Cyclone survivors victimized by Myanmar soldiers
It's not much, but the flimsy bamboo lean-to on the side of the road is all Aye Shwe has to keep his family dry. They lost their home to the cyclone and may soon be uprooted again this time by soldiers ordering them to leave.
Three weeks after the storm, survivors say they are being victimized again, by a military regime that has forced some to return to flooded, collapsed homes and others to labor on reconstruction projects.
Even Myanmar volunteers making the difficult trip into the Irrawaddy delta to deliver food and supplies to survivors are being stopped and detained for hours, and the government has started impounding cars.
"Where my house used to be is still filled with water up to my waist," said Aye Shwe, pointing to fields of rice paddies in the distance, under water as far as the eye could see. "How can I build a new house there?"

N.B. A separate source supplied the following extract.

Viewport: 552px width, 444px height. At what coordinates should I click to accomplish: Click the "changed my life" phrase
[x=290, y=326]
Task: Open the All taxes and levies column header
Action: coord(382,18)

The 52-year-old rice farmer's mother was killed in the cyclone that left more than 134,000 people dead or missing, and the water buffaloes that were a mainstay of his livelihood drowned in the fierce storm surges.
Still, until this week he had more than many: He managed to fashion a shelter from bamboo poles lashed together with palm fronds laid over one side as a crude roof. His wife and six children huddled together Monday on its raised bamboo floor, sheltering from the searing heat and the downpours that now come daily as monsoon season gets under way.
It's location on the roadside outside the hard-hit delta town of Pyapon, a four-hour drive from Yangon, had given his family access to the Myanmar volunteers ferrying donated food, water and other aid from the country's biggest city.
Then the soldiers came and ordered the family and the hundreds of others camped out on the roadside to leave.
Myanmar's reclusive government has opened up slightly to the world in the past week, allowing U.N. Secretary-General Ban Ki-moon to meet with some survivors living in tents in a refugee camp the military showed off as a model of its efficient handling of the relief effort.
But the U.N. says as many as 2.5 million people are homeless, facing hunger and potential outbreaks of disease, especially in the low-lying areas of the Irrawaddy delta close to the sea, and only a fraction of them have received any aid.